Anyway, now for the rip-off.

As I said, after seeing Ethel Meserve the way I set out to write changed dramatically. By that point we had already recorded the demo/7'' material and were setting out to write brand new stuff. The first thing I brought to the table, if memory serves me correctly, would end up becoming An Open Letter.Now the first riff in the songs, the little noodley-noodley dealie, that was created as I struggled to figure out how to play the ending of Waltz of Gibralter. Behold:

Waltz of Gibralter by Ethel Meserve

Skip to about 4:50 if you're inpatient.

And for a side by side by side comparison
An Open Letter by Saetia


Shameless. I am filled with loathing just hearing it. The Saetia stuff, I mean. Ethel Meserve holds up fine. I had the pleasure of seeing Ethel Meserve a number of times and having a handful of conversations with Chris and Gerb. As a point of historical interest to the 0.000004 of you out there who might care, Gerb was also one of the, like, 87 singers for fellow State College powerhouse Puritan's last show. What a spectacle that was.

Anyway, I'm all blogged out. Plenty more to come.

Oh, what the hell, an extra treat for the none of you who read this. A little sneak peak at my new band.

Life Is Wasted On The Living by The Year is One


That's me on he 6 string bass (basically the guitar part) and I'm also the lower Satan voice.

**LIST OF TASKS**
A: Quote the blog post starting with "Skip to about" and going on through "my new band.".
B: Which song titles does the blog post name?

**AVAILABLE DATA**

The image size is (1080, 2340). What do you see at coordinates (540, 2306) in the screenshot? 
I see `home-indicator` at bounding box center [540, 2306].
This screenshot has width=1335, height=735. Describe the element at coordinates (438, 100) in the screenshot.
---
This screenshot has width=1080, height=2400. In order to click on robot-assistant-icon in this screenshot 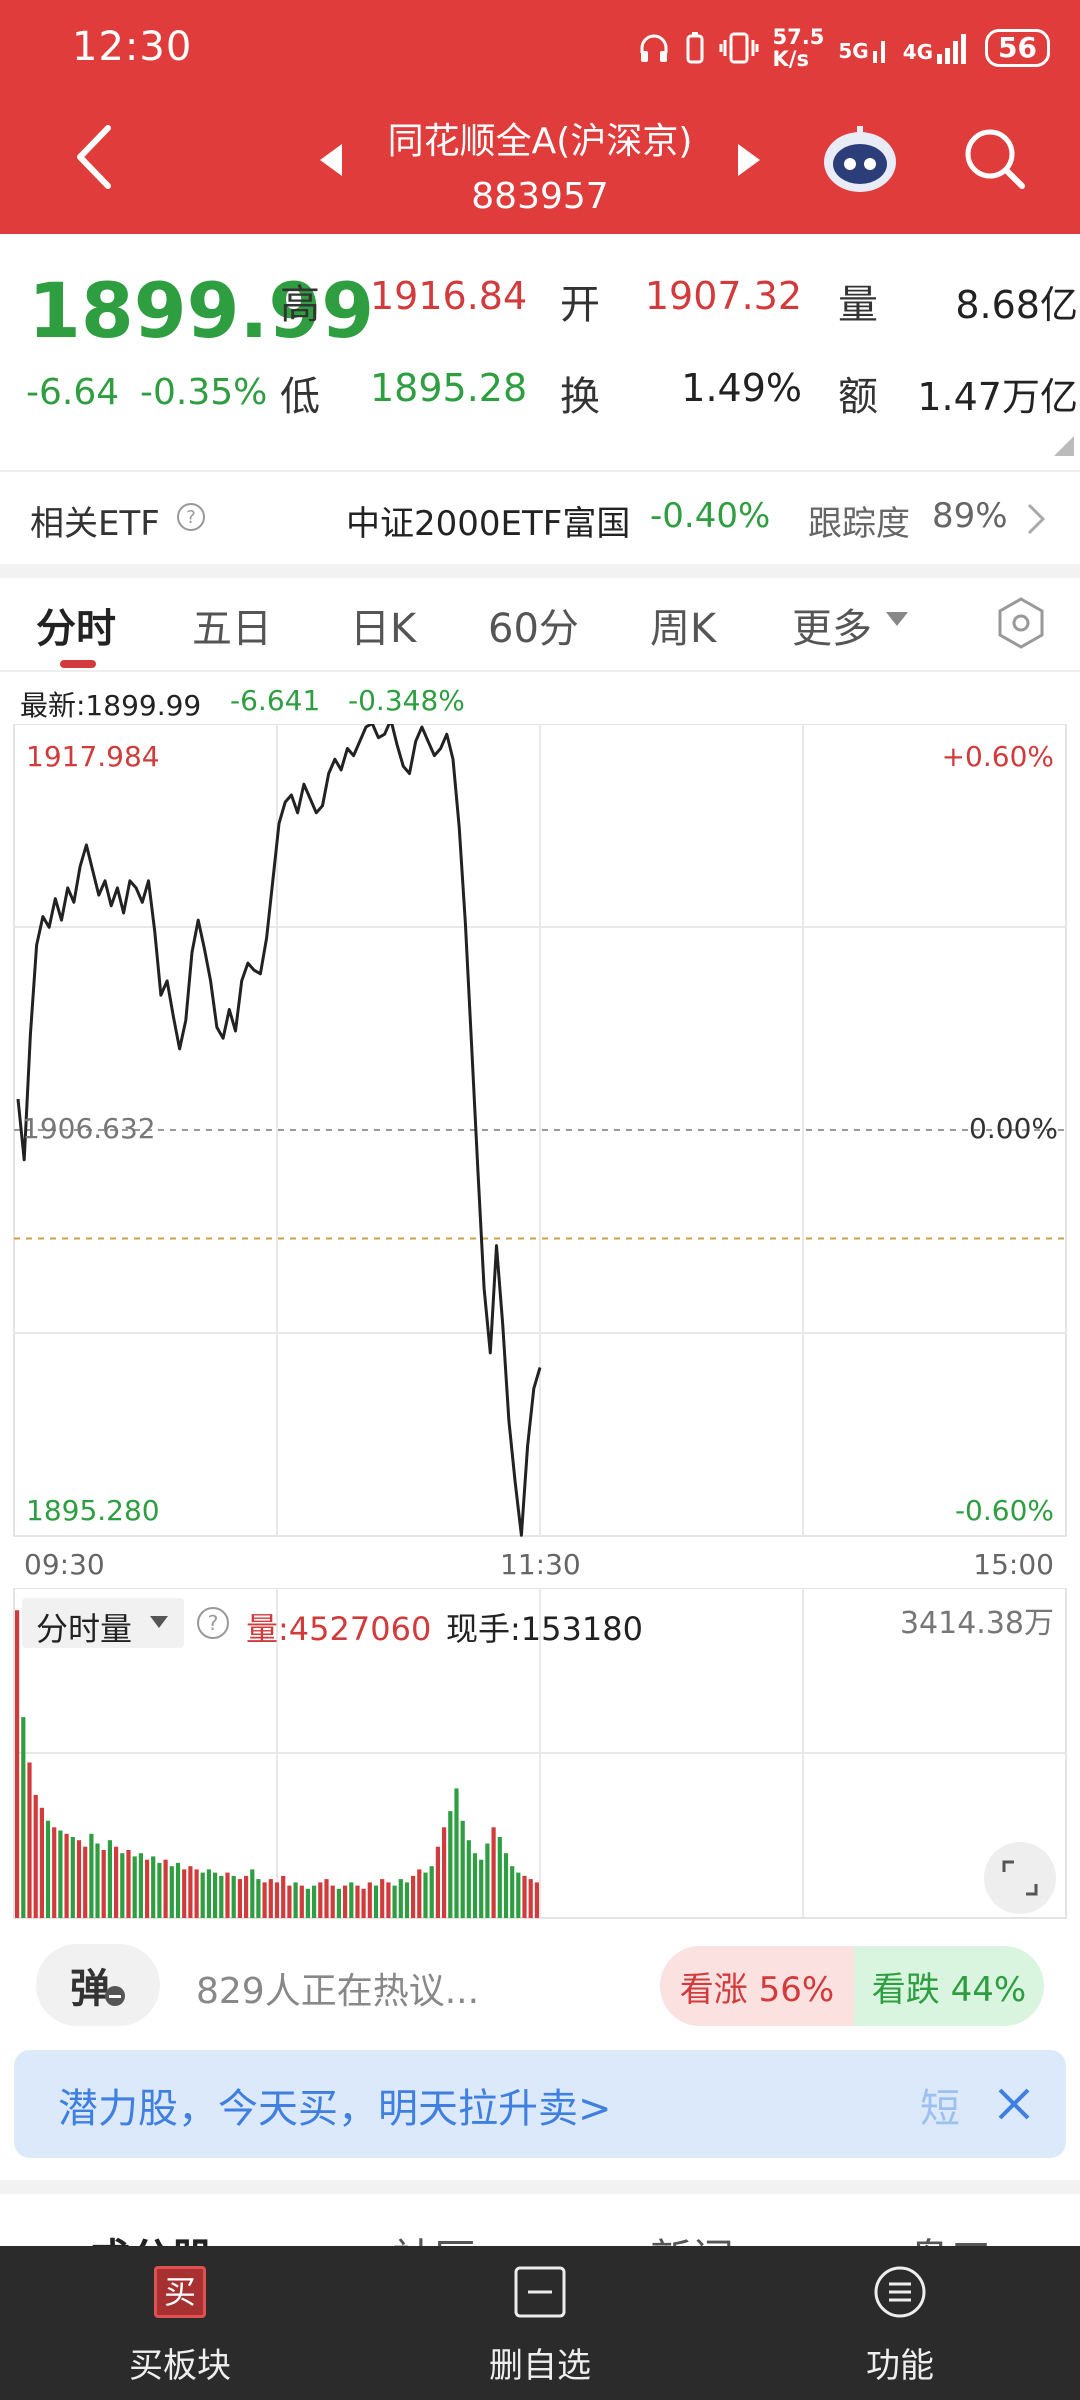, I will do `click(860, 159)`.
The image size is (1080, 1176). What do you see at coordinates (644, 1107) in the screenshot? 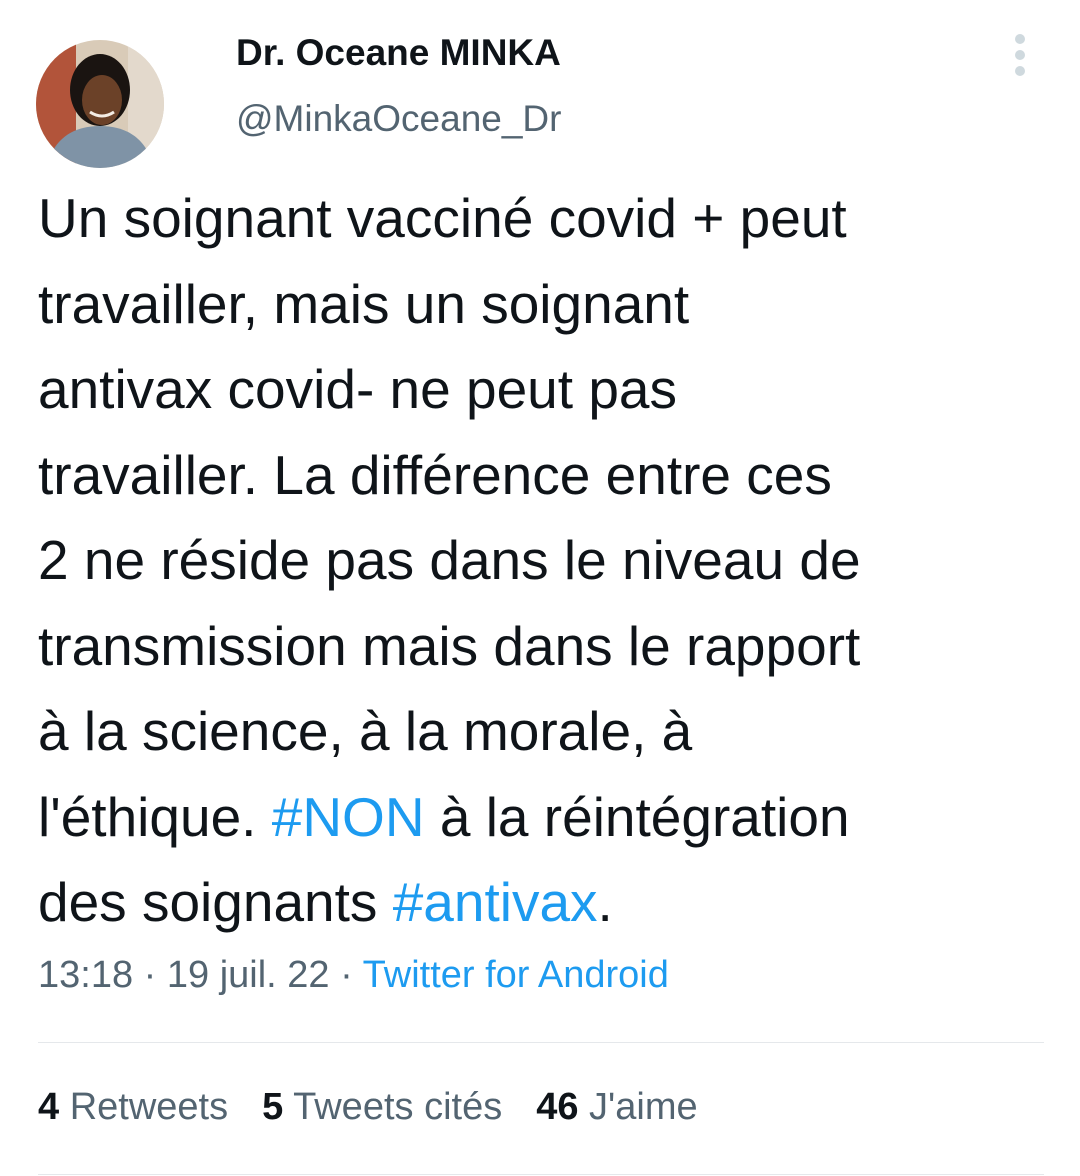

**ANSWERS BY ITEM**
A:
Skip to about 4:50 if you're inpatient.

And for a side by side by side comparison
An Open Letter by Saetia


Shameless. I am filled with loathing just hearing it. The Saetia stuff, I mean. Ethel Meserve holds up fine. I had the pleasure of seeing Ethel Meserve a number of times and having a handful of conversations with Chris and Gerb. As a point of historical interest to the 0.000004 of you out there who might care, Gerb was also one of the, like, 87 singers for fellow State College powerhouse Puritan's last show. What a spectacle that was.

Anyway, I'm all blogged out. Plenty more to come.

Oh, what the hell, an extra treat for the none of you who read this. A little sneak peak at my new band.

B:
Waltz of Gibralter
An Open Letter
Life Is Wasted On The Living